Depuis 1939, les offrandes se font de plus en plus en espèces, par suite évidemment des restrictions amenées par la guerre. Autrefois on offrait principalement une petite touffe de crin de l'animal ou encore des fers. « À Saint-Eloy-Louargat, écrit G. Millour, il y en a tout un échantillonnage, depuis de minuscules — véritables pendentifs pour gentes demoiselles — jusqu'à d'imposantes pièces pesant deux et trois kilos. Parfois ils sont enrubannés, piqués de roses artificielles, recouverts de papier d'étain, portant une formule de reconnaissance et une date, voire le nom d'une paroisse. On note un fer attaché à un sabot ! »

On remettait également au sanctuaire un cheval en carton ou en bois analogue aux jouets d'enfants. Avant 1914, on apportait principalement des rations d'avoine.
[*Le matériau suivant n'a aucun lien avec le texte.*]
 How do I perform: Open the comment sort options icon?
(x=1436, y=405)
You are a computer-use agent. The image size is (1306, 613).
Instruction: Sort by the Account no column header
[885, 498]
À Saint-Nicolas-Du-Pélem, un coffre pouvant contenir vingt mille kilos de graine était à la disposition des dévots ; quatre hommes, du matin aux vêpres, déchargeaient les sacs, qui constituaient pour la cure un sérieux revenu. Ajoutons que ces pèlerinages étaient souvent suivis par des centaines d'équidés ...

Nous retrouvons ces manifestations hippiques en Provence, où Mistral leur a consacré quelques-unes de ses plus belles pages. Voici quel était le scénario usité à Barbentane, il y a environ un siècle. Dès le matin, tous les hommes et jeunes gens qui devaient participer à la fête se rendaient au lieu de rendez-vous, où ils trouvaient un chariot orné de verdure. On attachait alors à cette voiture trente, quarante et même cinquante mulets richement harnachés, portant des brides à miroirs ; leur tête était surmontée de panaches de plumes, tout comme une danseuse de music-hall.

Chaque cavalier, coiffé d'un bonnet blanc, en manches de chemise, armé de son fouet, dirigeait sa monture pendant que des tambours cachés dans le véhicule battaient des airs entraînants. Le char entrait en ville et lentement passait par les rues, puis s'arrêtait devant l'église, où le curé bénissait les mulets ; ensuite c'était une galopade effrénée à travers Barbentane, qui, deux jours durant, honorait joyeusement le grand saint Éloi.

De nos jours, à Arles-sur-Tech, le 25 juin, les muletiers célèbrent l'évêque de Noyon en défilant dans la pittoresque petite ville avec la bannière de leur corporation. Après la cérémonie religieuse a lieu un bal en plein air avec les coblas catalanes.

Dans certaines régions on invoquait saint Éloi sans pour cela accomplir les rites d'aspersion ou se livrer à des réjouissances spectaculaires. À Noyon, où le souvenir de l'orfèvre était resté très vivace, les cultivateurs allaient jadis chercher des cacliques ou caclittres, sortes de colliers bruyants formés de tubes de plumes et de petites fèves, au monastère fondé par saint Éloi.

En Picardie jadis, le 25 juin et le 1er décembre, les agriculteurs de la région venaient à l'église Saint-Pierre, où le prêtre, à l'aide du « marteau de saint Éloy », traçait une croix sur les animaux ; à Bacouel, à Grandfresnoy et à Bouvresse, on conduisait les équidés à la messe.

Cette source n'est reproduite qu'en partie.